Medical Society of Virginia

2010 Legislative Agenda


Medicaid
  • Virginia is forecasting a revenue shortfall of $1.5 billion for 2010 following two tough years for providers when cuts to Medicaid were only narrowly avoided. Currently, physicians treating Medicaid recipients are reimbursed well below their cost of providing care.
  • Virginia’s most vulnerable citizens, including children, the elderly, expectant mothers and the disabled, rely on Medicaid for the primary care they need.

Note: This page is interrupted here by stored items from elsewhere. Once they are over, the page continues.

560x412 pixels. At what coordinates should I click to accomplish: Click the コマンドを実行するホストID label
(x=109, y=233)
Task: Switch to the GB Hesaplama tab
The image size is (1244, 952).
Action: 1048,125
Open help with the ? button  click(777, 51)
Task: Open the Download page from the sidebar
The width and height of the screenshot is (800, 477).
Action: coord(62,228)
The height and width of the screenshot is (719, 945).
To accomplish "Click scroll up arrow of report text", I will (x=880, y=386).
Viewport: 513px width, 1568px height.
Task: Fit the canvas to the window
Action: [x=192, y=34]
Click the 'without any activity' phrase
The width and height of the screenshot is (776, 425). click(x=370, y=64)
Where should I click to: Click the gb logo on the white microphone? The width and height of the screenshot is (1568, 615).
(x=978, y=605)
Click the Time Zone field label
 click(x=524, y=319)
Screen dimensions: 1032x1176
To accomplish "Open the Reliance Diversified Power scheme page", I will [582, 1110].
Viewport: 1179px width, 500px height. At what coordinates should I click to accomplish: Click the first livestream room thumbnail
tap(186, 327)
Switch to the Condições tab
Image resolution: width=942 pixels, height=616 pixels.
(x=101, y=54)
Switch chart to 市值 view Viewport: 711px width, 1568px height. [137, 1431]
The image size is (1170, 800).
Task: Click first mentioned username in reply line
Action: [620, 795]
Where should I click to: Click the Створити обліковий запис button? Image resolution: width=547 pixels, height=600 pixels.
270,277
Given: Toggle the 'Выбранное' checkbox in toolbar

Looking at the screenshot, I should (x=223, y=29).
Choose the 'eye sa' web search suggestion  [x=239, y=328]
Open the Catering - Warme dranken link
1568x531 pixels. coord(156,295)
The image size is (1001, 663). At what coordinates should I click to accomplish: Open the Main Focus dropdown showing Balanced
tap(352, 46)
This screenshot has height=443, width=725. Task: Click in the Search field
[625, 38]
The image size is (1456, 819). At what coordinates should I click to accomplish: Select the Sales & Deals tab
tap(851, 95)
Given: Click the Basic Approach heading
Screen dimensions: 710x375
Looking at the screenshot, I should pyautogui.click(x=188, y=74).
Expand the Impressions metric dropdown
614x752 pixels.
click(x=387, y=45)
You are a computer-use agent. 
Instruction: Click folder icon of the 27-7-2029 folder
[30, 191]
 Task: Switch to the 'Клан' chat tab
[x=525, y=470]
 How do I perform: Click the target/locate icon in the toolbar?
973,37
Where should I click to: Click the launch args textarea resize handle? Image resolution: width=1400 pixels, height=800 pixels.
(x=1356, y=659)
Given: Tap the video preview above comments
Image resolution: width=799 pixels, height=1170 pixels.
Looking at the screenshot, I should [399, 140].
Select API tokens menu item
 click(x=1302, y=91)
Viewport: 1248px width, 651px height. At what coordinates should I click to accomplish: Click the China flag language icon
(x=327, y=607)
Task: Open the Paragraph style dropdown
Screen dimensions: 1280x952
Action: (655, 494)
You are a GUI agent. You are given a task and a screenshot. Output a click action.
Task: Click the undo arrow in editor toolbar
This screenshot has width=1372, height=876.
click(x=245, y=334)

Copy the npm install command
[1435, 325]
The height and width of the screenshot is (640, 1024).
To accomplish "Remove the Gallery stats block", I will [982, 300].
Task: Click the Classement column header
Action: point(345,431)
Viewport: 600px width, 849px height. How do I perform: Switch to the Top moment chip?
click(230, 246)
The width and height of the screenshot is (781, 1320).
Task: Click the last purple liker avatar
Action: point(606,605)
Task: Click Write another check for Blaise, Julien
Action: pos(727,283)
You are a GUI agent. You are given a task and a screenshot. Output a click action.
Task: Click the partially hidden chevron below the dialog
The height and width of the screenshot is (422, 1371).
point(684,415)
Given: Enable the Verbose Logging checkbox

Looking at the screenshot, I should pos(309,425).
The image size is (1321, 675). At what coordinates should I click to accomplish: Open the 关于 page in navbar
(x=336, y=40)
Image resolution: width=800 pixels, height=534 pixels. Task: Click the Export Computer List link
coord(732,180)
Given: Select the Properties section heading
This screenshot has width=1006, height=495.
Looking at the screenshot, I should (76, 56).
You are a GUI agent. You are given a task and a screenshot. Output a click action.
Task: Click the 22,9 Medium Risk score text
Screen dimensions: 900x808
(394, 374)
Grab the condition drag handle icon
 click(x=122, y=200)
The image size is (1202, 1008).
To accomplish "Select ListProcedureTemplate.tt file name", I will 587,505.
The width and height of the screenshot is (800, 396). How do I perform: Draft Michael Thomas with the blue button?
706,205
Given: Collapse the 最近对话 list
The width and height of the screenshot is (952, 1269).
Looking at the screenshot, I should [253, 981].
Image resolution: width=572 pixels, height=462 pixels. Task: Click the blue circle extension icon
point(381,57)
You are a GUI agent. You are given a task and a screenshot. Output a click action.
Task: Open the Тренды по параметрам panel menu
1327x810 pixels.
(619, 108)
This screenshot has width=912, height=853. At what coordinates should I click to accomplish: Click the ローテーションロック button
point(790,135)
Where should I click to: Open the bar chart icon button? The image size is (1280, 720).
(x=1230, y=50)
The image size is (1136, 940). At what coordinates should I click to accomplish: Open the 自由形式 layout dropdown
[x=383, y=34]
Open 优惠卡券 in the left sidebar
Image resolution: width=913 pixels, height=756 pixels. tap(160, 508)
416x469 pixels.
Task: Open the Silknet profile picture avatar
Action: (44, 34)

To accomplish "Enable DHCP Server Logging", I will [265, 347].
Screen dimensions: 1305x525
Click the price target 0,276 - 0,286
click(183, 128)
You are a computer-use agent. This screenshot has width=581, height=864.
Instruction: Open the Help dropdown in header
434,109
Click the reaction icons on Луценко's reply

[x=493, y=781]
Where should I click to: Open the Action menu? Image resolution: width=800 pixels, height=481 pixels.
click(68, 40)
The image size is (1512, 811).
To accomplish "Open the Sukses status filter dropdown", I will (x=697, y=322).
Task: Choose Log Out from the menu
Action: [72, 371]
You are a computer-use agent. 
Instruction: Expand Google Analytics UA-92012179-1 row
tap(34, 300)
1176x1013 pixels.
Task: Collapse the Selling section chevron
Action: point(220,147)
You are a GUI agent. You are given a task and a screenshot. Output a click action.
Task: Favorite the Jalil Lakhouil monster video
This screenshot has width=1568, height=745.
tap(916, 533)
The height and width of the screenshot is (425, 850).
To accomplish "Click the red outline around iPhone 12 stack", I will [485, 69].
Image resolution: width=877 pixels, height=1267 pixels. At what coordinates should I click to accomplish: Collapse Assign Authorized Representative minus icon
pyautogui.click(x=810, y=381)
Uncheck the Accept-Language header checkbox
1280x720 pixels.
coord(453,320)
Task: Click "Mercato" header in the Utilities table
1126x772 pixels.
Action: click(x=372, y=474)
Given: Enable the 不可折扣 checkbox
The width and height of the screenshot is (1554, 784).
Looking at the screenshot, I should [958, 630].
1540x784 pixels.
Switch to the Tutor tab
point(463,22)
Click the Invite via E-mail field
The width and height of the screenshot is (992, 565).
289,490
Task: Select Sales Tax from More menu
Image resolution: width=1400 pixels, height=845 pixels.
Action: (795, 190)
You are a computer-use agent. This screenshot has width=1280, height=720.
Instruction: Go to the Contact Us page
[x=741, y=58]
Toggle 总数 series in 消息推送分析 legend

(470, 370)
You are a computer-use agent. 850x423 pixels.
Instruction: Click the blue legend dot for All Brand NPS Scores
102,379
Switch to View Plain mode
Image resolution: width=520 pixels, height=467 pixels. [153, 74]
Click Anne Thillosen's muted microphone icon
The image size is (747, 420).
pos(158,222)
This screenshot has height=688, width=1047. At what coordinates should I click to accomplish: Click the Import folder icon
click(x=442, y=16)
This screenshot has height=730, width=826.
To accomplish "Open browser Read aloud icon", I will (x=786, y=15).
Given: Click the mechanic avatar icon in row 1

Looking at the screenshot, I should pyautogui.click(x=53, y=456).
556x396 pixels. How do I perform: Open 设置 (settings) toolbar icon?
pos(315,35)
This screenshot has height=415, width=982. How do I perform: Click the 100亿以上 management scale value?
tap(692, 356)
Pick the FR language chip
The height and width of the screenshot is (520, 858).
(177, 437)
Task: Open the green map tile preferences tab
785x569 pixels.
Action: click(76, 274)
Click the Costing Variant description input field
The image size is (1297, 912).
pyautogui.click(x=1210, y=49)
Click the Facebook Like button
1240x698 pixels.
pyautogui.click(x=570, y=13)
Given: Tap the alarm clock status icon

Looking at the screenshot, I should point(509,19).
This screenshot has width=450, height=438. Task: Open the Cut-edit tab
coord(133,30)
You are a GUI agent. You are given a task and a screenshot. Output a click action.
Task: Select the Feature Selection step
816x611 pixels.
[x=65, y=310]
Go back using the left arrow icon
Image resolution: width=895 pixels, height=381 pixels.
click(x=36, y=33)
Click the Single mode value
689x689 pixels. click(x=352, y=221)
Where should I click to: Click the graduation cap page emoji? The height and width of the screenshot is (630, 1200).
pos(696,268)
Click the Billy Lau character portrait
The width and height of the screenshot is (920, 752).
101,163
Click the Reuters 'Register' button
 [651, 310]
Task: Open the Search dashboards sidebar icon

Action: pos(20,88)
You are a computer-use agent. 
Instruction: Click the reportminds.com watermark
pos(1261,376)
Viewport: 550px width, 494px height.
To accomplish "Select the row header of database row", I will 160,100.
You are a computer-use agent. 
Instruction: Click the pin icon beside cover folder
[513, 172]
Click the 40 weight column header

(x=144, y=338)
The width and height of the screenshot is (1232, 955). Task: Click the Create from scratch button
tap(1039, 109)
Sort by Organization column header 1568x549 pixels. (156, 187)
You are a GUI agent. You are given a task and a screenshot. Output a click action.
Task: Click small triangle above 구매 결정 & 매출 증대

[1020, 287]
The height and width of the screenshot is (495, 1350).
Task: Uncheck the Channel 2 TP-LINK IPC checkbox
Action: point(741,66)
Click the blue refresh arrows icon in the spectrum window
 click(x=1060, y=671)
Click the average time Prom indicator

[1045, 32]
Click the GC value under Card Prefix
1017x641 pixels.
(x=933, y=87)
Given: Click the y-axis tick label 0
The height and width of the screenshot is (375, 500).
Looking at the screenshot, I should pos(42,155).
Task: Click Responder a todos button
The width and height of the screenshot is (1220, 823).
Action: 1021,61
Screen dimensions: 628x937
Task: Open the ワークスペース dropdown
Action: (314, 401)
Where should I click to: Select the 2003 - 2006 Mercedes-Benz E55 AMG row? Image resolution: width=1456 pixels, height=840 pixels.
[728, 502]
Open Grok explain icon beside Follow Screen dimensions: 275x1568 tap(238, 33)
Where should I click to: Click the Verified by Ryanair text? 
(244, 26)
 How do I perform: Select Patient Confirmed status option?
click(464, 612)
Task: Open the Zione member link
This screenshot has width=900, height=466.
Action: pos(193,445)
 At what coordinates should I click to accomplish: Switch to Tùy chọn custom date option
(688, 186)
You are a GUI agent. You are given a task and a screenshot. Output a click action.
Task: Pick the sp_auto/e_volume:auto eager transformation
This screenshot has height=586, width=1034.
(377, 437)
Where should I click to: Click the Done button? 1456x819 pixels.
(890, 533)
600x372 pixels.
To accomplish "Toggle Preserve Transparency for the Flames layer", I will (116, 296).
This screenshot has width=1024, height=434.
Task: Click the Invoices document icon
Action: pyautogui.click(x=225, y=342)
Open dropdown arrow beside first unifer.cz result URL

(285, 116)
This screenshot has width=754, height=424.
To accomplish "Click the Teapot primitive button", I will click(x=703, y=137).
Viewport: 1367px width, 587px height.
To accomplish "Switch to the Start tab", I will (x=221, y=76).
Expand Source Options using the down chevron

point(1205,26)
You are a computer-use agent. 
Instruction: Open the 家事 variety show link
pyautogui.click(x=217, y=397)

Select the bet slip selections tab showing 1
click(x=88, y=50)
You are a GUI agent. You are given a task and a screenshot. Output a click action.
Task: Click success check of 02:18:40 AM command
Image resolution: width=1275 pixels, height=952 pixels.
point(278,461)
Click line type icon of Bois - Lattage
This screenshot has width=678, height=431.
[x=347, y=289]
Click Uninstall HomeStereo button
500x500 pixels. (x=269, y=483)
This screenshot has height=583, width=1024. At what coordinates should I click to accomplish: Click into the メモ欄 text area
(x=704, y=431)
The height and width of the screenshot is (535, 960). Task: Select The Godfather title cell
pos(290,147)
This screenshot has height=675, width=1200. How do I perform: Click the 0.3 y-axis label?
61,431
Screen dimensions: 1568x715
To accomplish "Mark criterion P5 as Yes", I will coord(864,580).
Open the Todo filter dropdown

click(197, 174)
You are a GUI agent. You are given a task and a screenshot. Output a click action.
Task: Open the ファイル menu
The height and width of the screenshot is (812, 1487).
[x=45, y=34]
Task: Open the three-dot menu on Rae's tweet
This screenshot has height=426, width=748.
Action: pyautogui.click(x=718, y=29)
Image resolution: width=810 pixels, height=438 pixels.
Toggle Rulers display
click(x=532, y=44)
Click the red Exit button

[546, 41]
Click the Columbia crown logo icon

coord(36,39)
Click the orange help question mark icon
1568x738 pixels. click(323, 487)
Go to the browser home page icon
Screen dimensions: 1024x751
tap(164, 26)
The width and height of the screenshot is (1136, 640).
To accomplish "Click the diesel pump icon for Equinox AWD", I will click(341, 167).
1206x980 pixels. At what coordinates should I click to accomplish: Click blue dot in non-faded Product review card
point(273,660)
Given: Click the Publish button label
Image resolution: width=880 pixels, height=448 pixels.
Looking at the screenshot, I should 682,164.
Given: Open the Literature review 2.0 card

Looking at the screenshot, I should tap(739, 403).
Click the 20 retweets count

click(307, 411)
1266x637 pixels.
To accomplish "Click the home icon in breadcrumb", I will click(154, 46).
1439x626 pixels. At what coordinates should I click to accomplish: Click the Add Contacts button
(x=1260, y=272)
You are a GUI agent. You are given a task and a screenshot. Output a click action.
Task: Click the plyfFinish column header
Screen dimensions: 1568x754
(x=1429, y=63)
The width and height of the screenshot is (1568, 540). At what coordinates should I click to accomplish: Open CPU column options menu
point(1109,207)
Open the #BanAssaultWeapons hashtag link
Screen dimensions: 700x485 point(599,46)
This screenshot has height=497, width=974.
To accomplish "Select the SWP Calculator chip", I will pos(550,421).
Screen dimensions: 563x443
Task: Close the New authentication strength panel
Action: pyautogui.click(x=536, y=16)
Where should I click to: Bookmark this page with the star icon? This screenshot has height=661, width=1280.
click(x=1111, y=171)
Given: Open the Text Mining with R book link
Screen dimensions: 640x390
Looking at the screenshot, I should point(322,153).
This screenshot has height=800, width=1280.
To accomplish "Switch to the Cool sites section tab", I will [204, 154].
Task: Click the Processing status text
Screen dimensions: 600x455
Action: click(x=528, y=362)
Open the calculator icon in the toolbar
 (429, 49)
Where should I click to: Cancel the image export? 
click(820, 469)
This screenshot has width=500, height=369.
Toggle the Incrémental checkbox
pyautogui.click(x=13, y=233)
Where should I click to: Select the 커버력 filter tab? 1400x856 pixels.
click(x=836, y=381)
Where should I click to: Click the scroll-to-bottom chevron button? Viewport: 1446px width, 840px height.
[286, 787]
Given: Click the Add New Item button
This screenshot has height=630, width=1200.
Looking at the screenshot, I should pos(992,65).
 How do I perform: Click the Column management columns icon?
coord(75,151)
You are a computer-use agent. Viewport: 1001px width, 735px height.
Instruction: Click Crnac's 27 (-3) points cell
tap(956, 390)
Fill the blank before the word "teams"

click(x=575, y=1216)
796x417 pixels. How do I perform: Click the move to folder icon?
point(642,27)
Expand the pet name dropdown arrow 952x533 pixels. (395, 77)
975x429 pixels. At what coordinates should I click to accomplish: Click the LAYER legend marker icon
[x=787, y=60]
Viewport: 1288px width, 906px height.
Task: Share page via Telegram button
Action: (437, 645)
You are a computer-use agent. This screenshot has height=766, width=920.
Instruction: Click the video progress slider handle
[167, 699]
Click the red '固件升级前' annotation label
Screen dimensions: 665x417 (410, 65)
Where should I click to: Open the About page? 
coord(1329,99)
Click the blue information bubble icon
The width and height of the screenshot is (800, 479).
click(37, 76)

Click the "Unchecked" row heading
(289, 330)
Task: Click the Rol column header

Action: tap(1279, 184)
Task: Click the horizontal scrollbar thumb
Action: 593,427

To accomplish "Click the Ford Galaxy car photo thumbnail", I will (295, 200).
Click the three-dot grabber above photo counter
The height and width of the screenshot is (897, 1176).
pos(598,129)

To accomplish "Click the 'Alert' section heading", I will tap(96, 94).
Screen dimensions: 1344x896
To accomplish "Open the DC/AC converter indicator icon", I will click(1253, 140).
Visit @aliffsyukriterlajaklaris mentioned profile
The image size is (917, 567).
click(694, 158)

Virginia ranks 48th nationally in Medicaid expenditures per capita.
  • According to a survey of physicians conducted by MSV in 2009, as little as a 3 percent cut in Medicaid reimbursement would have a disastrous effect on the accessibility of physician care to a growing number of uninsured Virginians.
  • Although the Commonwealth has made efforts to increase physician Medicaid rates in specific areas of service, there has never been an effort to develop a long-term solution.
Medical Malpractice
  • Virginia’s physicians continue to strongly encourage the General Assembly to maintain its support for the medical malpractice cap in its current form.
  • The cap on medical malpractice awards protects the health, safety and welfare of patients by ensuring the availability of physicians and the adequacy of health care services in Virginia.
  • The $2 million cap has effectively stabilized malpractice premiums and attracted insurers to the state, helping keep physicians in Virginia.
Scope of Practice
  • In recent years a variety of ancillary health care providers have sought to expand their scope of practice; from changes to their medical supervisory arrangements, to being granted prescriptive authority, or to being granted licensure or independent practice.
  • MSV has monitored perennial scope of practice issues advanced by groups representing nurse practioners, naturopaths, chiropractors, physician assistants, podiatrists, and lay midwives.
  • MSV is committed to working with ancillary health care providers to assess the impact on patient care and quality before offering our support or opposition.
Peer Review
  • MSV supports HB 11 as introduced. HB 11 would specify that upon receiving an adverse decision, a treating physician may request reconsideration by a physician peer rather than by physician advisors (nurses) or panels of other health care providers.
  • HB 11 retains the current requirement that a health plan or HMO respond within 10 days to a reconsideration of an adverse decision.
  • This bill provides patients with a timely response and reduces the uncertainty in receiving physician-recommended treatment.
  • The bill enhances treating physicians’ ability to have a reconsideration conducted by a physician peer, to best ensure quality health care services can be delivered to their patients.
Mental Health
  • MSV continues to coordinate the efforts of the Physicians for Mental Health Reform (PMHR) coalition to call for improvements to the Commonwealth’s mental health system.
  • Virginia presently faces a shortage of primary care physicians who are adequately trained to deal with patients displaying symptoms of mental illness.
  • MSV supports increasing the capacity of primary care physicians to care for children with mental health disorders by seeking state funding to grow a successful pilot program so that access to pediatric mental health care in Virginia may be expanded.
Lyme Disease
  • The Medical Society of Virginia traditionally has not supported legislation that defines and attempts to codify the standard of care.
  • Long-term antibiotic treatment for Lyme disease is controversial, as demonstrated in NIH studies. In addition to showing that long-term treatment is not effective after a certain point, studies have also shown that long-term treatment may pose serious risks for patients.
  • If legislation were passed, in the future should a physician, in accordance with his or her clinical judgment, choose not to render long-term care, such treatment decision could be called into question.
  • The Virginia Board of Medicine has never sanctioned a physician for prescribing long-term antibiotics for Lyme disease.
  • The Virginia Administrative Code, at 12-VAC-5-90-80 (A), already lists “Lyme disease” as a disease that must be reported to the Board of Health. Legislation requiring reporting would be duplicative of already existing law.
Access to Care
  • MSV has been an active participant in the Healthcare for All Virginians Coalition, which is working to help create and advocate for accessible, affordable, quality health care for all Virginians.
  • MSV supports incentives for medical school loan relief through the Virginia Loan Repayment Program for any new physicians willing to practice primary care for two years in an underserved community.